Statua di Apollo raffigurato nel tipo dell’Omphalos

Inv. Scu 638

Proveniente dalla Collezione Albani, quella Capitolina è una copia romana di buona fattura da un originale greco.

Alcuni studiosi vi riconoscono l’ Apollo Alexìkakos, allontanatore del male, votato ad Atene per la guarigione dopo la pestilenza del 430-427 a.C.; altri vi individuano come prototipo l’Apollo scolpito da Onata di Egina (490-460 a.C.).

In realtà si tratterebbe dell’Apollo dell’ Omphalos, così chiamato perché in una delle copie più integre, esposte al Museo di Atene, è conservata la roccia (ricoperta da rete) venerata a Delfi: in greco omphalòs .

La figura è impostata con il peso retto dalla gamba destra, la sinistra arretrata e lievemente scartata di lato.
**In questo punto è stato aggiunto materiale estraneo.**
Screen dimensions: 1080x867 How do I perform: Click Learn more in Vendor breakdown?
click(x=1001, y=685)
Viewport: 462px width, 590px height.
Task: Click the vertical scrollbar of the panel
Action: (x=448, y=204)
Il lieve sbilanciamento dell’anca sulla destra è compensato dal movimento delle braccia, che si aprono parallele al corpo; la testa è appena ruotata sulla destra.

Il volto dal bell’ovale allungato, dominato dal taglio degli occhi e dalle labbra appena dischiuse, è incorniciato da una massa di capelli lavorati a ciocche minute e parallele, che ricadono sulla fronte in una frangia mossa e tradiscono la derivazione da un originale bronzeo di stile severo.

Al di sopra delle tempie, sui capelli corre una doppia treccia, molto sottile.

L’originale, di cui sono note oltre una ventina di copie di età romana, è stato riconosciuto come opera di stile severo (470-460 a.C.), forse attribuibile a scuola eginetica.

L’opera, una replica di età imperiale (1-118 d.C.),  fu rinvenuta probabilmente a Roma.